- _BRIEF_
Could you render the entries as a JSON list of strings, starting at the line containing "What do you see at coordinates (600, 30)" and ending at the line containing "coordinates (985, 1668)."? Give one string per line, include both end lines, leave out blank lines, and return nothing beyond that range.

# start of INPUT DATA

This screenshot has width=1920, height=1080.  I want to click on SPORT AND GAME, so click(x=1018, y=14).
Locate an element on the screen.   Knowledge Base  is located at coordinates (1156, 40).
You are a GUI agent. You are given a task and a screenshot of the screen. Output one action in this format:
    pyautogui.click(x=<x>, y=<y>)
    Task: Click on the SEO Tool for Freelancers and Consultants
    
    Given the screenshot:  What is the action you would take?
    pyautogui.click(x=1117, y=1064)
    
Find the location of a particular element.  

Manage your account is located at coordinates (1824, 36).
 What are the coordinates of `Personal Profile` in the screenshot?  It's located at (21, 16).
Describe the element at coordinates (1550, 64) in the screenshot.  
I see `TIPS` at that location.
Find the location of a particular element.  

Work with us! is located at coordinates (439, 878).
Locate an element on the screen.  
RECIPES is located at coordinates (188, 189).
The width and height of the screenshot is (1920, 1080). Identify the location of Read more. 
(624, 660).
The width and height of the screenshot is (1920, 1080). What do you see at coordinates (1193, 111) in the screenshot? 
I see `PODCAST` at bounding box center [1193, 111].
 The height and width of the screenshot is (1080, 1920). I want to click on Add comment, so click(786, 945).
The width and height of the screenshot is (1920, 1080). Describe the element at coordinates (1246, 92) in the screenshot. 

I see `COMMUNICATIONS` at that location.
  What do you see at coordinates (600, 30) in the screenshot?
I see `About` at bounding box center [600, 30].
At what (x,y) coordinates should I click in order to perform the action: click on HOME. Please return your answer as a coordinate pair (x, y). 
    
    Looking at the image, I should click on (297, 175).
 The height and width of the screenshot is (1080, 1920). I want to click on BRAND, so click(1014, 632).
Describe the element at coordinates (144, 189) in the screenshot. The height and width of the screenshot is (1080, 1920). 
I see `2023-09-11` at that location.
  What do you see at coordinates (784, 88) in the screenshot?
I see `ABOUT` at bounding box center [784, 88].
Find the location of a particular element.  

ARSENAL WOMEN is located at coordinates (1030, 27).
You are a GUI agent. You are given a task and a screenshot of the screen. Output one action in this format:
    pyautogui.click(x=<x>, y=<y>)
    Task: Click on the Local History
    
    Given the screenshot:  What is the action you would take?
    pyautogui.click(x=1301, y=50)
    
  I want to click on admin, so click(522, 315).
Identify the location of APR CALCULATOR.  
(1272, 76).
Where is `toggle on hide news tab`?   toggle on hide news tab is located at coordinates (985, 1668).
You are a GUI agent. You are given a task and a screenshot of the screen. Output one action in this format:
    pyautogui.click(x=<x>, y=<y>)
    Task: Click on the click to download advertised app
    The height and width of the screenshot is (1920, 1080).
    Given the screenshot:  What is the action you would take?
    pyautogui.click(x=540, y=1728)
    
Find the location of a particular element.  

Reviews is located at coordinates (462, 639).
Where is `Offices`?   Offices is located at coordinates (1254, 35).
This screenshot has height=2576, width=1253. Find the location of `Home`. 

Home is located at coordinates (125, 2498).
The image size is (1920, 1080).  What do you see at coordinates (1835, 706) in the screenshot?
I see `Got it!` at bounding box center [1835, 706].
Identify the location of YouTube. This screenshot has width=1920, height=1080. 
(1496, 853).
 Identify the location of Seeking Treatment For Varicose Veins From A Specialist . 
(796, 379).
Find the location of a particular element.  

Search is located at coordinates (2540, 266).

# end of INPUT DATA

- _RESULT FOR THIS TASK_
[
  "  What do you see at coordinates (600, 30) in the screenshot?",
  "I see `About` at bounding box center [600, 30].",
  "At what (x,y) coordinates should I click in order to perform the action: click on HOME. Please return your answer as a coordinate pair (x, y). ",
  "    Looking at the image, I should click on (297, 175).",
  " The height and width of the screenshot is (1080, 1920). I want to click on BRAND, so click(1014, 632).",
  "Describe the element at coordinates (144, 189) in the screenshot. The height and width of the screenshot is (1080, 1920). ",
  "I see `2023-09-11` at that location.",
  "  What do you see at coordinates (784, 88) in the screenshot?",
  "I see `ABOUT` at bounding box center [784, 88].",
  "Find the location of a particular element.  ",
  "ARSENAL WOMEN is located at coordinates (1030, 27).",
  "You are a GUI agent. You are given a task and a screenshot of the screen. Output one action in this format:",
  "    pyautogui.click(x=<x>, y=<y>)",
  "    Task: Click on the Local History",
  "    Given the screenshot:  What is the action you would take?",
  "    pyautogui.click(x=1301, y=50)",
  "  I want to click on admin, so click(522, 315).",
  "Identify the location of APR CALCULATOR.  ",
  "(1272, 76).",
  "Where is `toggle on hide news tab`?   toggle on hide news tab is located at coordinates (985, 1668)."
]